SOURCE:
+ + +

Elsewhere, in a chapter on republican memorial rituals at Milltown cemetery in West Belfast, Smyth quotes Margaret Thatcher describing Northern Ireland as as ‘British as Finchley’ (p 175), a depiction he found incongruous when recalling the republican funeral of his uncle Peter Burns, a veteran of the 1940s IRA. Yet, in a footnote, he concedes that “in fact, Thatcher did not say that” (at least not in those precise words). An effort to tease out this discrepancy could have probed the dissonance between popular memory and factual history and opened a valuable discussion on manipulation of historical consciousness. But why bother? Try getting away with such a slip when writing “history proper” and fastidious critics will soon be on your trail, yet when it comes to memory there appears to be a sense that anything goes. I have deliberately chosen to demonstrate the pitfalls of laxity through petty, seemingly inconsequential, examples that do not detract from the worthy arguments presented by the authors in their essays, but could have benefited nonetheless from more care.

Laxity, in this case, is less indicative of a lack of diligence than a shortfall of imagination. Ruan O’Donnell sketches a provisional history of the Provisional IRA, while regretting that this sensitive topic suffers from a dearth of accessible primary sources. O’Donnell’s dogged pursuit of his clandestine subject results in an essay that reveals much unknown history but only barely touches on memory. The study of remembrance demands moving beyond familiar archival documentation and developing new methodologies that can make more imaginative use of ephemeral vernacular sources. O’Donnell’s brief concluding section on “Archives and Museums” overlooks the many unofficial collections which are devotedly maintained by local communities throughout Northern Ireland. To give but one example: visitors to the premises of the Roddy McCorley Society club at Moyard House in West Belfast are treated to a tour of a veritable treasure trove of militant republican memorabilia, which has much to offer the researcher of memory. Above all, oral history clearly has a crucial role to play in the uncovering of lesser-known memories. In a brief discussion of the “Boston imbroglio”, that is the ill-fated Boston College oral history project that led to the subpoena of tapes with interviews of former Provisional IRA members, O’Donnell identifies the difficulties in trying to put on record unspoken recollections of the Troubles. Clearly this cannot be the final word. Despite daunting setbacks, new oral history projects will have to be creatively (and more carefully) designed in order to access what the anthropologist James C Scott referred to as the “hidden transcripts” of a society.

+ + +

RECORDED INFORMATION:
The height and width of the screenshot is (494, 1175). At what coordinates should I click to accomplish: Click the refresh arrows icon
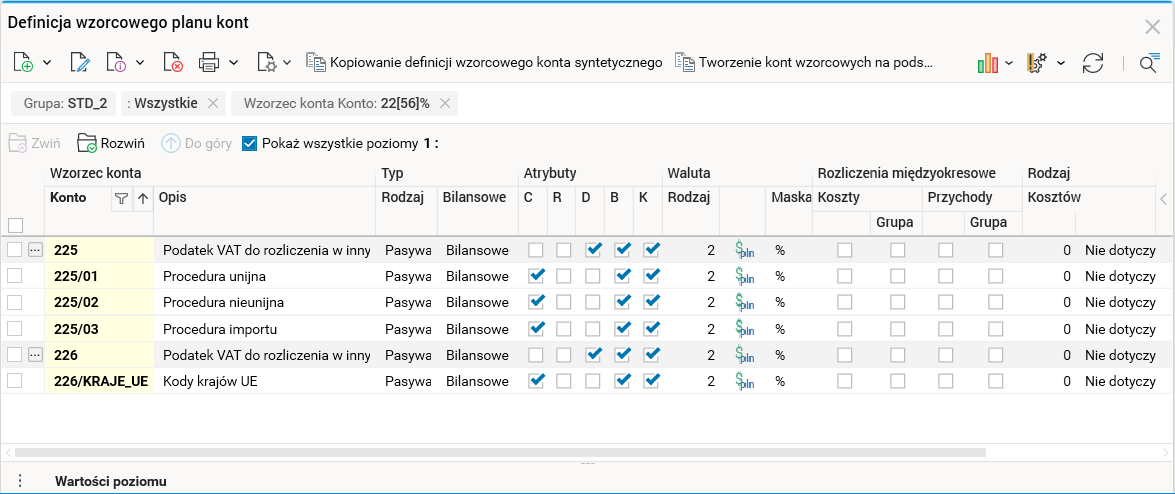[x=1093, y=63]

+ + +

EXERCISE DIRECTIONS:
Translate this sentence from the review excerpt on memory and the Troubles into Spanish: "Above all, oral history clearly has a crucial role to play in the uncovering of lesser-known memories."

SOLVED EXERCISE:
Sobre todo, la historia oral desempeña claramente un papel crucial en el descubrimiento de recuerdos menos conocidos.